Augmented Reality on Android - Drawing a Box (Part 3)

December 14, 2018

Introduction

In previous blog posts, we talked about the development process of Can It Fit?, an Augmented Reality (AR) experience available in the Edmunds Android application. In Part 1, we discussed our development approach and high level architecture. Part 2 focused on using the Sceneform library to abstract away the pain points of directly dealing with computer graphics development.

Recall that Can It Fit? is an AR experience that lets a car shopper visualize a virtual vehicle in a space and see if it fits. To do that, users draw a virtual bounding box around their real world space.

This post will focus on the implementation details of the virtual parking space. Geometrically, the virtual parking space is represented by a rectangular prism, which we’ll refer to as a “box”. We first draw the base of the box, then adjust its height with a slider. Drawing the base is performed in multiple steps by placing points on AR-detected planes within the app.

Virtual Parking Spot

To represent the box mathematically, we need eight vertices positioned in virtual 3D space and connected together to form edges and faces. Every frame of the application, the vertices update their position according to user input. We look at the box as a single object and its vertices and faces as internal data or properties. We also know that the box needs to be able to reposition, rotate, and scale. Understanding the underlying data and desired behavior, we can sketch a rough model of a Box class.

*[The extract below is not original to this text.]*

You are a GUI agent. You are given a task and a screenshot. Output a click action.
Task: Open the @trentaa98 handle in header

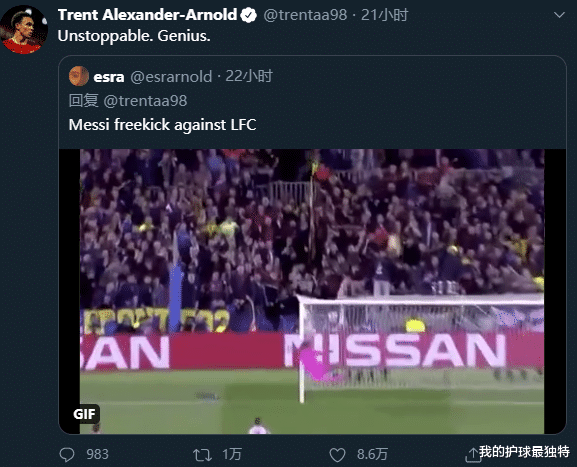(x=305, y=15)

Drawing the box on the screen is another “dimension” to the problem. Since the most common OpenGL ES primitive for drawing objects is a triangle (Part 2), we would need to break every face of the box into triangles (two at a minimum, because one rectangle can be broken into two triangles), and send its vertex information to the GPU using OpenGL ES API calls. Vertex sort order also matters, which adds another level of complexity for us to maintain in the codebase. Ideally, we would like to have an object that takes care of the box internal implementation and rendering details, and exposes methods that are meaningful to update logic such as changing the center and length of the sides.

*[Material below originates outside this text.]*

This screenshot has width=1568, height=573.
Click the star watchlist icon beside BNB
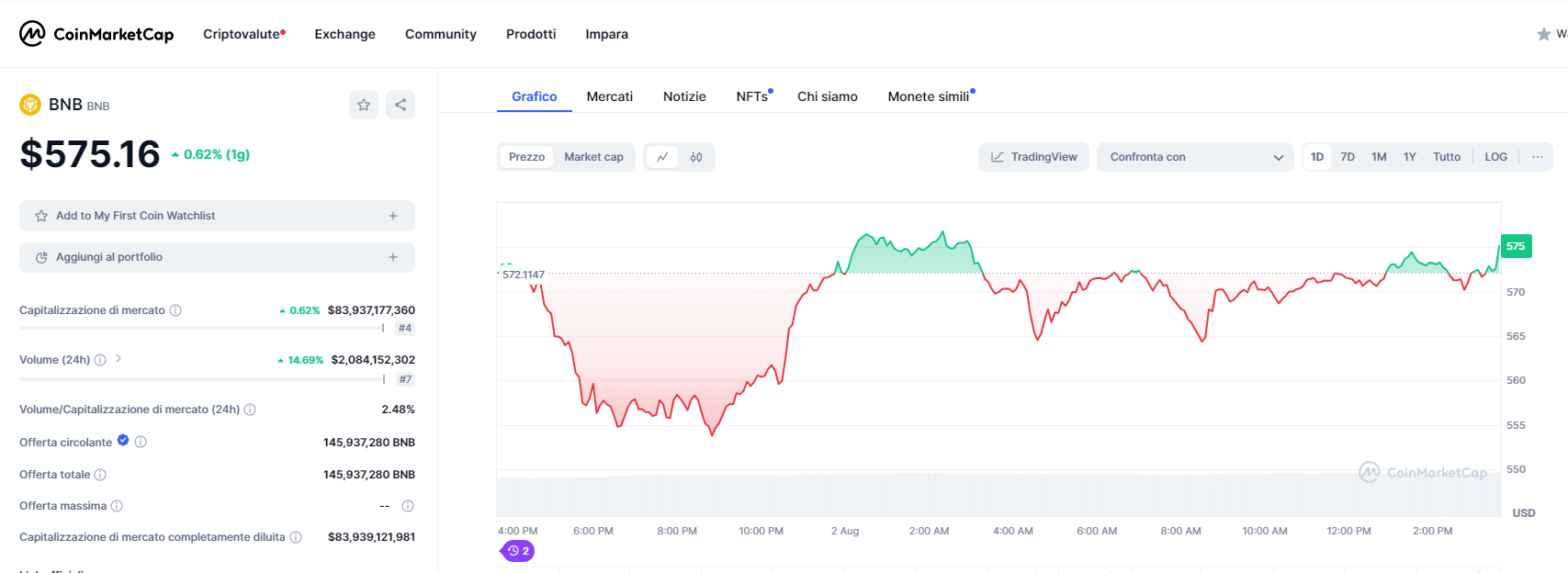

Once we made the switch to Sceneform, we took advantage of the makeCube method from the ShapeFactory class. The method takes center, size, and material (in our case, a color with transparency) parameters and provides us with a ModelRenderable object that we can update, which is exactly what we wanted. Under the hood, Sceneform takes care of all the vertex updates and graphics API calls.

User Flow

Now that we have discussed the implementation concerns, let’s take a look at the user flow. The user is tasked with placing and orienting the box in virtual world by setting corners and adjusting dimensions. Below is the flow for completing the box:

Place the first corner (pt1). This will be one of lower vertices on the box.
Trace a horizontal line from pt1 and place a second corner (pt2), connecting with pt1. Now we have an edge, a line between two lower corners (vertices).
Once we have an edge, knowing that shape of the base of our box is rectangular, we can stretch it in a direction that is perpendicular to the edge to give it depth. That completes the rectangular base.
Set the height to extend the rectangular base vertically and complete the box.

Implementation Details

Now that we’ve established the user flow and geometric requirements for drawing the box, we need to determine an implementation. There are multiple ways this can be done.

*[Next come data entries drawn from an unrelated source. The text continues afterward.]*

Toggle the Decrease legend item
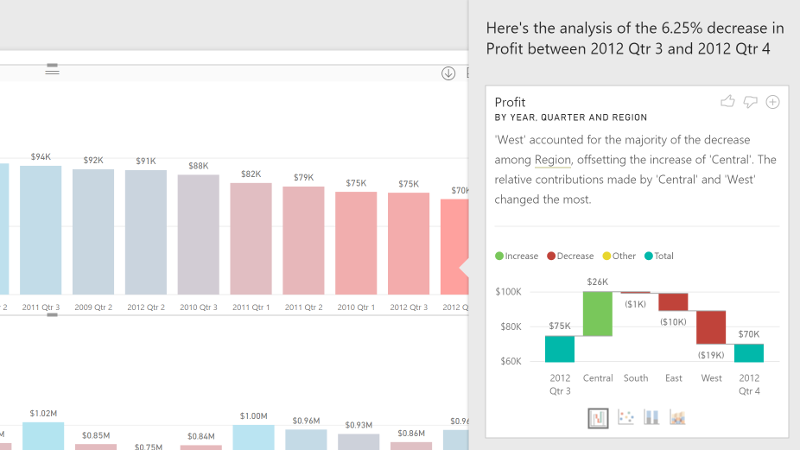Screen dimensions: 800x450 click(x=571, y=256)
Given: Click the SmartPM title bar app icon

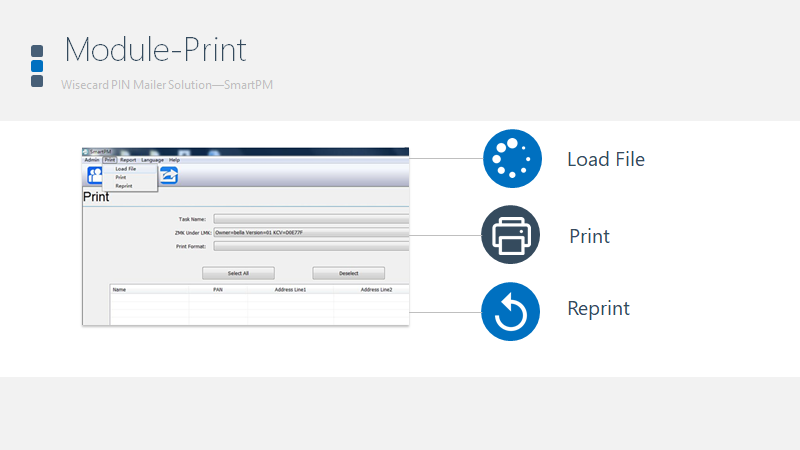Looking at the screenshot, I should (86, 152).
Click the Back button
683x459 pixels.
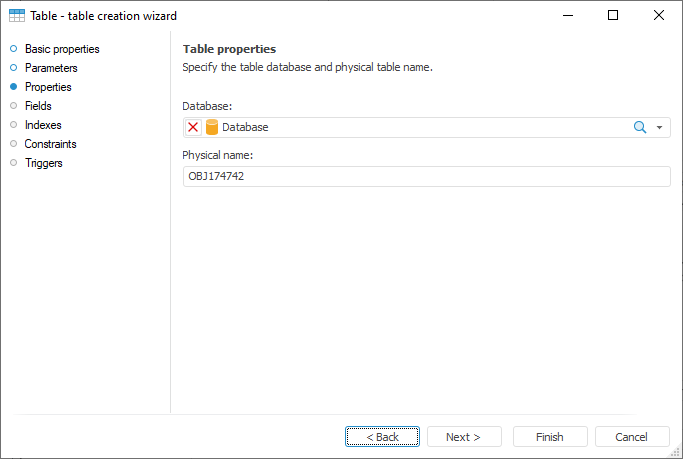382,437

The approach we took is to create a unit box at the start of the application, where all its sides are length of one. During each frame draw, the box’s scale, position, and orientation is updated based on the user’s input and the application state transition. We can hide the box in the early application states by scaling all of the sides to zero, shaping it into a rectangle by setting the height to zero, or stretching it to look like a line. As the user progresses through experience, the box is updated until it is complete.

We took advantage of the Sceneform library and made our Box extend the Node class. A Node represents an object in scene graph that renders a given mesh (box mesh, in this case) and is updated every frame by overriding the onUpdate() method, where we add our application logic to update world position, orientation, and scale.

Now we’ll look at how we handle different cases in the onUpdate() method.

Case 0

Given: tracker.
Task: place the first point pt1 on the horizontal floor plane. It will represent one of the vertices of the box.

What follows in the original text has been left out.